How to perform garbage collection for a composefs repository

[Johan-Liebert1]

Also See: #10

The current garbage collection (GC) logic in cfsctl assumes the presence of a refs/ directory inside images/ and/or streams/.
This directory doesn’t currently exist, which causes the GC operation to treat all files in objects/ as unreferenced and mark them for deletion.

WRT bootc, bootloader entries are effectively the source of truth for determining what should be kept.

Currently, the GC op in bootc, regards the bootloader entries as the source of truth, and will delete an EROFS image if the corresponding boot entry doesn't exist.

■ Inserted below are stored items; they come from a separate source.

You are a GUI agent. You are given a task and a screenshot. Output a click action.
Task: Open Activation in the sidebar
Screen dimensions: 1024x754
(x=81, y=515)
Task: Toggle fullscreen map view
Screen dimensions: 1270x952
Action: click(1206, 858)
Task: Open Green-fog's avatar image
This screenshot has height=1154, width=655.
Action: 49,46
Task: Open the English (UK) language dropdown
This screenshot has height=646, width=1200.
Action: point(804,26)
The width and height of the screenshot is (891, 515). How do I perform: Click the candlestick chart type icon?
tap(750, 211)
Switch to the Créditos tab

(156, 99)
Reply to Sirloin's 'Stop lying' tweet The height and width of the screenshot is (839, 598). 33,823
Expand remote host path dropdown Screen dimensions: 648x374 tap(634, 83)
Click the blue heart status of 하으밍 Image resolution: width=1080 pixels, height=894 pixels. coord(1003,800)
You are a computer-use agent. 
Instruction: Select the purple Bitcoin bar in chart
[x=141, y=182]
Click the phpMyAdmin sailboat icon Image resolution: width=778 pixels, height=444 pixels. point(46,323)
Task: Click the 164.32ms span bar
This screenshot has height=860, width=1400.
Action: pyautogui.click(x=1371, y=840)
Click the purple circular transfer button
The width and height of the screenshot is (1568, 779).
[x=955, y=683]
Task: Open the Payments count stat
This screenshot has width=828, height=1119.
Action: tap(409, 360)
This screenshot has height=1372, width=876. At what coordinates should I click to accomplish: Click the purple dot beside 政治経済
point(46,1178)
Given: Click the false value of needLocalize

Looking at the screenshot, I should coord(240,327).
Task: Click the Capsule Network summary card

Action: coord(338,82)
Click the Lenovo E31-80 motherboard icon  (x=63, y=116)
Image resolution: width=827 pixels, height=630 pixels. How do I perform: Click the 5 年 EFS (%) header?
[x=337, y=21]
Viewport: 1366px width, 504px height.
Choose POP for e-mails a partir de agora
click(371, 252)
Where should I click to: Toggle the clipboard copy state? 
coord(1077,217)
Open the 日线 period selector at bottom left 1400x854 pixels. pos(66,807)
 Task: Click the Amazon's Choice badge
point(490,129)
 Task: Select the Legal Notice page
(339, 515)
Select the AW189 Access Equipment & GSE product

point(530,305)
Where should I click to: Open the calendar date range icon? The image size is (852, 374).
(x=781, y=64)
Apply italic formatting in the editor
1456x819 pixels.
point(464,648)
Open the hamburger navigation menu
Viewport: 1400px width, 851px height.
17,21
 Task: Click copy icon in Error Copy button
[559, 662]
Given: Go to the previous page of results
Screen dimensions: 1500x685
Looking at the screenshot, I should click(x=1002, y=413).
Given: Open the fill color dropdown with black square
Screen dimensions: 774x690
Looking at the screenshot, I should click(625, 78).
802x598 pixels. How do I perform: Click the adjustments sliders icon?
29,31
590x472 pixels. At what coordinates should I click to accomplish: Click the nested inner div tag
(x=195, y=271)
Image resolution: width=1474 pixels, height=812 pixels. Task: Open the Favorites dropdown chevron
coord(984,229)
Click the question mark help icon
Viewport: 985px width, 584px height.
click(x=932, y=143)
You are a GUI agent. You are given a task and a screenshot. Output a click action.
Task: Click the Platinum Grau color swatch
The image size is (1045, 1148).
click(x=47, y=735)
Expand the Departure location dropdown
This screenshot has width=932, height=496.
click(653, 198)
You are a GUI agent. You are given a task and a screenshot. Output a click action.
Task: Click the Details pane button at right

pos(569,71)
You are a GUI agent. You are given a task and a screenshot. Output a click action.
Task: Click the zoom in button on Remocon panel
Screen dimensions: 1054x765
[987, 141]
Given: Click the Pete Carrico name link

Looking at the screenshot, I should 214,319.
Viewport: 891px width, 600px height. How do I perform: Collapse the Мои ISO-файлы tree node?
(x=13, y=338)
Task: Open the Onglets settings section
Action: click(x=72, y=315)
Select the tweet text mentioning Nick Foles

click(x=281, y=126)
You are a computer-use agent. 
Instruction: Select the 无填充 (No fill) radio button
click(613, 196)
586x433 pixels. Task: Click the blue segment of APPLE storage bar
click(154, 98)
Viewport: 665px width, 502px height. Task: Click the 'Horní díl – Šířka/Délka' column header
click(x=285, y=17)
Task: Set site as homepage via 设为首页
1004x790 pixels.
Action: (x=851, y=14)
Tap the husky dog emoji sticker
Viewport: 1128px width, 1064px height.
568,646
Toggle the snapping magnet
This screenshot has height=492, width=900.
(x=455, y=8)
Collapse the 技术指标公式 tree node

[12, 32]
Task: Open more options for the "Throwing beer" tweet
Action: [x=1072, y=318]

Hence, the GC op in composefs-rs can simply list all the EROFS images, collect all the referenced objects, and delete any object(s) that are not in the list.

This should work relatively well, but the issue about GC-ing anything in the streams/ directory remains. We lose information about anything in the streams/ directory as soon as we lose the container that was used to create them.

One solution that came up in discussion is to write all corresponding streams to the EROFS header. This way we can link an image to streams. Deleting the streams does have the disadvantage of having to pull the corresponding layer again, so another approach would be to only GC a stream if the image referencing it hasn't been used in a while. We would require extra state in the repository to keep track of this though.

Pasting a comment by @allisonkarlitskaya

If we store splitstreams in the image, a few things to note:

• it should be done in a way that's not visible to the user. podman's security model is that non-privileged containers don't get to know where they came from
• there's lots of non-user-visible places that you could tuck this information.. there's a whole composefs header in the erofs image that we use for approximately nothing
• please do consider the case that the user might not want the splitstreams deployed
• but if you do this then it could theoretically be possible to drop the erofs reader code for collecting the fs-verity xattrs: we could just collect the information directly from the splitstreams (which is magnitudes easier and faster)

[cgwalters]

Ultimately I think we do want some support for having a shared composefs object store on a system that can be reused by container runtimes as well. Having files shared on disk and in page cache between the host and containers is a large advantage of the composefs model.

There's two variants of this:

Reflinks or hardlinks to separate dirs

This model is in many ways simpler as one could imagine e.g. /var/lib/containers (if on the same FS) would just reflink objects that exist on the host if they're present. The sharing here is opportunistic.

Advantages: No need for shared locking
Disadvantages: Not all filesystems support reflinks. I think hardlinks would also be viable though.

Truly shared object dir

This one is how ostree was conceived, and definitely requires something like a namespaced refs/ directory where each sub-component can manage its own GC roots. Also requires shared locking for things like GC.